Me Pierre Lermusieaux, avocat en droit du travail basé à Toronto. Photos : Radio-Canada et site web de Plaidoirie PNL
Me Pierre Lermusieaux, avocat en droit du travail basé à Toronto. Photos : Radio-Canada et site web de Plaidoirie PNL
Melvin Yee, le demandeur, plaidait qu’il avait droit à un préavis plus long que celui offert par son employeur vu la difficulté de trouver un emploi durant la crise sanitaire.
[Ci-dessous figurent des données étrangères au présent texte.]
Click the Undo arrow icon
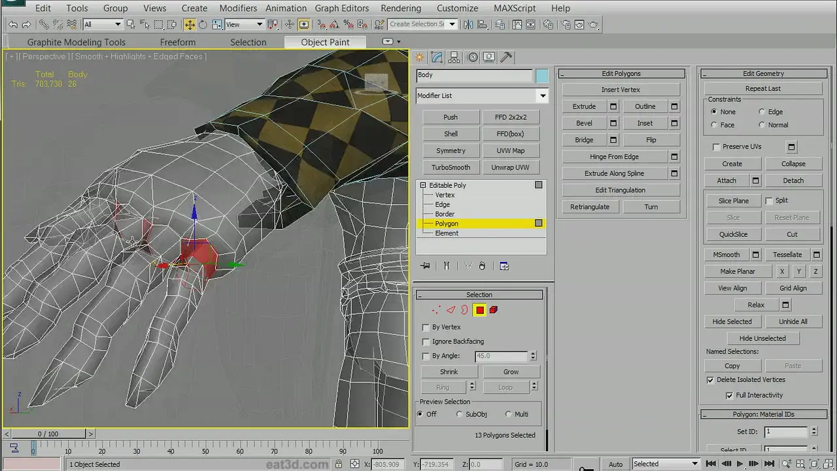 point(13,24)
L’homme aurait postulé pour environ 90 postes, sans succès. Par contre, dans son jugement, le juge Grant R. Dow souligne qu’en vertu de la décision Holland v Hostopia.com, le préavis raisonnable doit être déterminé en fonction des circonstances au moment du congédiement, soit en août 2019 dans le cas du demandeur.
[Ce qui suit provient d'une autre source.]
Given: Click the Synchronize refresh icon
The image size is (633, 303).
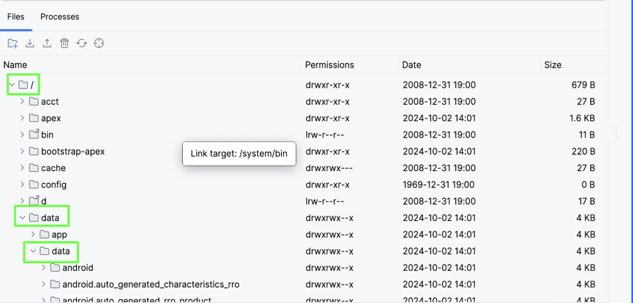Looking at the screenshot, I should (x=81, y=44).
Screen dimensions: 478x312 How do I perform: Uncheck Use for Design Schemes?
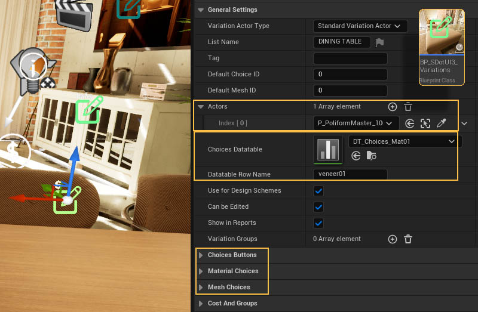point(318,191)
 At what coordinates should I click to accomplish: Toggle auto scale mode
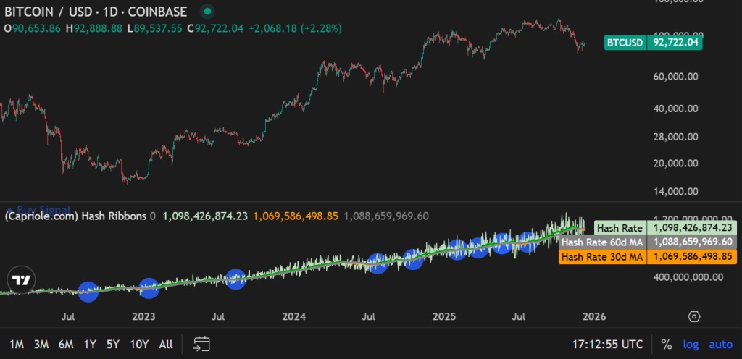click(720, 345)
« Il me semble clair que les congédiements qui sont survenus avant la pandémie et ses effets sur les opportunités d’emploi ne devraient pas être considérés de la même façon que ceux qui surviennent après le début de la pandémie », indique le juge.

« Ça nous laisse comprendre ou sous-entendre qu’on peut s’attendre à des périodes de préavis plus longues pour les individus qui perdent leur emploi durant la pandémie et qui travaillent dans une industrie qui a été touchée négativement », analyse Me Cédric Lamarche, avocat torontois spécialisé en droit du travail.

Pas un passe-droit

Bien que cette décision ouvre la porte à des périodes de préavis plus longues, tout le monde ne pourra pas en bénéficier. « C’est important de ne pas surestimer le fait de la pandémie et de penser que tout d’un coup, toutes les périodes de préavis vont monter en flèche à cause de ça », cautionne Me Pierre Lermusieaux, avocat en droit du travail basé à Toronto.

Les employés devront démontrer que moins d’emplois similaires sont disponibles. C’est l’un des 4 facteurs qu’analysent les juges avant de prendre une décision, en plus de l’âge de l’employé, son nombre d'années de service et la nature de son emploi, comme le prévoit Bardal v Globe & Mail.

Toutefois, la Cour a aussi la discrétion de placer un accent particulier sur l’un ou l’autre des facteurs, dépendant des circonstances particulières du cas, selon Me Pierre Lermusieaux.

« Dans le contexte de la pandémie, on peut voir des situations où probablement la Cour va placer davantage l’accent sur la possibilité d’obtenir un poste similaire comme facteur, pour imposer une période de préavis plus longue. Par exemple, si l’employé travaille dans certains secteurs qui ont été frappés durement », explique l’avocat torontois.